Thousands of Negroes in this country are fully as well equipped, fully as patriotic, as the average white citizen. Moreover, they are as much concerned in the real welfare of the country. The principle that our forefathers fought for, taxation only with representation, is as true to-day as it ever was. On the other hand, the vast majority of Negroes (and many foreigners and poor whites) are still densely ignorant, and[Pg 303] have little or no appreciation of the duties of citizenship. It seems right that they should be required to wait before being allowed to vote until they are prepared. A wise parent hedges his son about with restrictions; he does not authorise his signature at the bank or allow him to run a locomotive; and until he is twenty-one years old he is disfranchised and has no part in the government. But the parent restricts his son because it seems the wisest course for him, for the family, and for the state that he should grow to manhood before he is burdened with grave responsibilities. So the state limits suffrage; and rightly limits it, so long as it accompanies that limitation with a determined policy of education. But the suffrage law is so executed in the South to-day as to keep many capable Negroes from the exercise of their rights, to prevent recognition of honest merit, and it is executed unjustly as between white men and coloured. It is no condonement of the Southern position to say that the North also disfranchises a large part of the Negro vote by bribery, which it does; it is only saying that the North is also wrong. As for the agitation for the repeal of the Fifteenth Amendment to the Federal Constitution, which gives the right of suffrage to the coloured man, it must be met by every lover of justice and democracy with a face of adamant. If there were only one Negro in the country capable of citizenship, the way for him must, at least, be kept open. No doubt full suffrage was given to the mass of Negroes before they were prepared for it, while yet they were slaves in everything except bodily shackles, and the result during the Reconstruction period was disastrous. But the principle of a free franchise fortunately, as I believe, for this country has been forever established.

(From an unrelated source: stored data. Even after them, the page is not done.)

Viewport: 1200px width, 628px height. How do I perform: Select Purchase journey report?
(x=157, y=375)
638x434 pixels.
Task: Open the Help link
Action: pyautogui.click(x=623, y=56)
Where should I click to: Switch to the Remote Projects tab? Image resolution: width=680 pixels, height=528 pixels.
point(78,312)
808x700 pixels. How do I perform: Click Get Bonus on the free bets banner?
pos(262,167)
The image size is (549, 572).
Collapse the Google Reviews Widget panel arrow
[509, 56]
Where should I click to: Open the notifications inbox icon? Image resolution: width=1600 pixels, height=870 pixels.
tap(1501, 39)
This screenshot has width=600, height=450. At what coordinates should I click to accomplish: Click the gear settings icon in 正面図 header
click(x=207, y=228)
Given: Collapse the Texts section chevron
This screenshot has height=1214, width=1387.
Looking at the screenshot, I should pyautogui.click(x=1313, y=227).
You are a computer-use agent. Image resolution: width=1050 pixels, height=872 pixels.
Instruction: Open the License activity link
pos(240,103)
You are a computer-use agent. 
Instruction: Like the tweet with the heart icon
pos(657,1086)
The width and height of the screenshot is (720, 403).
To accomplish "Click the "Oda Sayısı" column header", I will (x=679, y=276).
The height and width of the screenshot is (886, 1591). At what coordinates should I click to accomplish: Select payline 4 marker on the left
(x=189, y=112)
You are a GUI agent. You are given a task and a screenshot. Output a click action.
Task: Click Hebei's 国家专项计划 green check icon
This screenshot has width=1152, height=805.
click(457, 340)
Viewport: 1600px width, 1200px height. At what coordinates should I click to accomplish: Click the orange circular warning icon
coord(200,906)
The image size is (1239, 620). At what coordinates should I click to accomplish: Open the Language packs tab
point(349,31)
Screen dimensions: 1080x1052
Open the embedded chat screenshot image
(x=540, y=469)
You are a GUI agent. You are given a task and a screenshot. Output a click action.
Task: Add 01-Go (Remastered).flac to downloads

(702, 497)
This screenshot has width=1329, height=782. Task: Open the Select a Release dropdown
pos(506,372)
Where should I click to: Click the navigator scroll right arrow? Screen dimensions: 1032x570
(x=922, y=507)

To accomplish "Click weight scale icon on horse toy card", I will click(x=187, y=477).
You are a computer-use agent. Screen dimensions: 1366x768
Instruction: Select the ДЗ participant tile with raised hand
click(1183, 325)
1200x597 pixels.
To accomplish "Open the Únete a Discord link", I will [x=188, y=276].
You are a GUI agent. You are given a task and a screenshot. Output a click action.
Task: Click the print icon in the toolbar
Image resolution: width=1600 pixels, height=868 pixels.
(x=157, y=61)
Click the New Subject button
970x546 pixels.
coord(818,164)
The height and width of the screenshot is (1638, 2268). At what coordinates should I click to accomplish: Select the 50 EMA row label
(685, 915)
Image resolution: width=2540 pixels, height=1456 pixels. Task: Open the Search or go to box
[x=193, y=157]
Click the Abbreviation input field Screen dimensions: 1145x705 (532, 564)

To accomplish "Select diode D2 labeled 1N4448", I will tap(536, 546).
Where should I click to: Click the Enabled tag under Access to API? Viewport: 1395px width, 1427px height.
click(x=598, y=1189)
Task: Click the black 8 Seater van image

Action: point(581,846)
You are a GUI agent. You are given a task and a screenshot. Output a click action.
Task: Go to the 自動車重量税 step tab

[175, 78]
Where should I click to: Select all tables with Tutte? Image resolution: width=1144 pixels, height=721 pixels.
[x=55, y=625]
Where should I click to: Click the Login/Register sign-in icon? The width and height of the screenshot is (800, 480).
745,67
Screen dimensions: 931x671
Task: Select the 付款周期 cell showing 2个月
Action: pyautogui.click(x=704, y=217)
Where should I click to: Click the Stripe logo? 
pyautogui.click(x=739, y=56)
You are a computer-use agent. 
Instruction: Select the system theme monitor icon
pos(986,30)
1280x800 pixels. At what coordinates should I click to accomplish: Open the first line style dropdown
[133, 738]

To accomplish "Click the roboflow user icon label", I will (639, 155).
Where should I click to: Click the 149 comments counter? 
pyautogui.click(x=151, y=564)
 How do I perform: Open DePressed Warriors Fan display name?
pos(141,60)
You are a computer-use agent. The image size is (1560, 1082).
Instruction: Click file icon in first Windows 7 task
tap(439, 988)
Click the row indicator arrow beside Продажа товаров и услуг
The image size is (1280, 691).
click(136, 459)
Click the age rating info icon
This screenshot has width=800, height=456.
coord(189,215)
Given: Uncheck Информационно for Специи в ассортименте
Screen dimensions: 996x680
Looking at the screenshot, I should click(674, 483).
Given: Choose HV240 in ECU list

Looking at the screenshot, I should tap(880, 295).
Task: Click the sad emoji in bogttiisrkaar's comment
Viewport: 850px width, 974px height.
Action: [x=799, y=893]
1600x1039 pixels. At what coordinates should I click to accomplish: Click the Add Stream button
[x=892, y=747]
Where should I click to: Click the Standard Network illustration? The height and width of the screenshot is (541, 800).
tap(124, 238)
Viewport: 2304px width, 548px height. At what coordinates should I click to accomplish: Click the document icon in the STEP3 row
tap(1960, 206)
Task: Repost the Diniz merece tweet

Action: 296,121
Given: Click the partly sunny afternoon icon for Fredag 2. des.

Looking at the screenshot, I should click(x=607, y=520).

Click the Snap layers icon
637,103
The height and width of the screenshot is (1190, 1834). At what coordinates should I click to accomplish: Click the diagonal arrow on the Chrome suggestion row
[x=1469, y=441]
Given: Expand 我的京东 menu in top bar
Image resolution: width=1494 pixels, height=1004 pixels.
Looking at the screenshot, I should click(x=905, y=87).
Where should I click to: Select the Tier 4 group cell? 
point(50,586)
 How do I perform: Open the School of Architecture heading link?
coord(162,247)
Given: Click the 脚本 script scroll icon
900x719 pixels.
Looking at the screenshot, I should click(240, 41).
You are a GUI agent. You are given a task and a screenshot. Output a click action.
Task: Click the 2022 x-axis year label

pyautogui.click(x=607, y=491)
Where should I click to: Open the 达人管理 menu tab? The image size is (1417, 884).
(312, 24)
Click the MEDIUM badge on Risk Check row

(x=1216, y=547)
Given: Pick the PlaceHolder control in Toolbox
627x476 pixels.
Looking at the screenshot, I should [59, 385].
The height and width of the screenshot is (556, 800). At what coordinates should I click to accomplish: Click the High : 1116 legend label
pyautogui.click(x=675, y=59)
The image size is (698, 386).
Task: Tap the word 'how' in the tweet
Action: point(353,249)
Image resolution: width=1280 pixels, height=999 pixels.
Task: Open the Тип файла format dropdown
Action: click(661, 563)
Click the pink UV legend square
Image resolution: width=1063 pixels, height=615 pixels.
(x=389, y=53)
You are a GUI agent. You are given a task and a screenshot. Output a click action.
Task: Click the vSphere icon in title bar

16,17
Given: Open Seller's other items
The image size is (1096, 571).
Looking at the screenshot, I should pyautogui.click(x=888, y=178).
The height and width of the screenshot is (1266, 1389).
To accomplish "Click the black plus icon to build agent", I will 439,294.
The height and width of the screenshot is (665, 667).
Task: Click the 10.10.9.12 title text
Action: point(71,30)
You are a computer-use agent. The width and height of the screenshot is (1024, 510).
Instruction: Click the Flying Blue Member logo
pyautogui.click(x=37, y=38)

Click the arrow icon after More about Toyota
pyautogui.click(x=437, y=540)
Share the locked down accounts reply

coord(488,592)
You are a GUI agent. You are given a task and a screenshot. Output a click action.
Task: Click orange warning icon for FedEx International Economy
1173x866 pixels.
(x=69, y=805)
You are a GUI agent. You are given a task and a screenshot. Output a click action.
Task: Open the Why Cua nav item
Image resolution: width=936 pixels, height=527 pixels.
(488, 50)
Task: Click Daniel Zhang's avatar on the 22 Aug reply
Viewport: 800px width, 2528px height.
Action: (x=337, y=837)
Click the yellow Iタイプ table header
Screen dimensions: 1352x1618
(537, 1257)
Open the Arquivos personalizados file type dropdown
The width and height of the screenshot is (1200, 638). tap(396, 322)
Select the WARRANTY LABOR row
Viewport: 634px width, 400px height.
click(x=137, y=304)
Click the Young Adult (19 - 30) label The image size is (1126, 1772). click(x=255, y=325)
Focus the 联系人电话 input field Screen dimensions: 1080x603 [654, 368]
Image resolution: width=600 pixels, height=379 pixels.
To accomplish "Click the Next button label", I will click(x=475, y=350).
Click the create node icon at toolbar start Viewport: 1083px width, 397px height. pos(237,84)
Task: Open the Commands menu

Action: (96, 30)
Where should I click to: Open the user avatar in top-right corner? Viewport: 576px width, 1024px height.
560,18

If the white man is not willing to meet the Negro in any contest whatsoever without plugging the dice, then he is not the superior but the inferior of the Negro.
The good landlord, generally speaking, is the one who knows by inheritance how a feudal system should be operated. In other words, he is the old slave-owner or his descendant, who not only feels the ancient responsibility of slavery times, but believes that the good treatment of tenants, as a policy, will produce better results than harshness and force.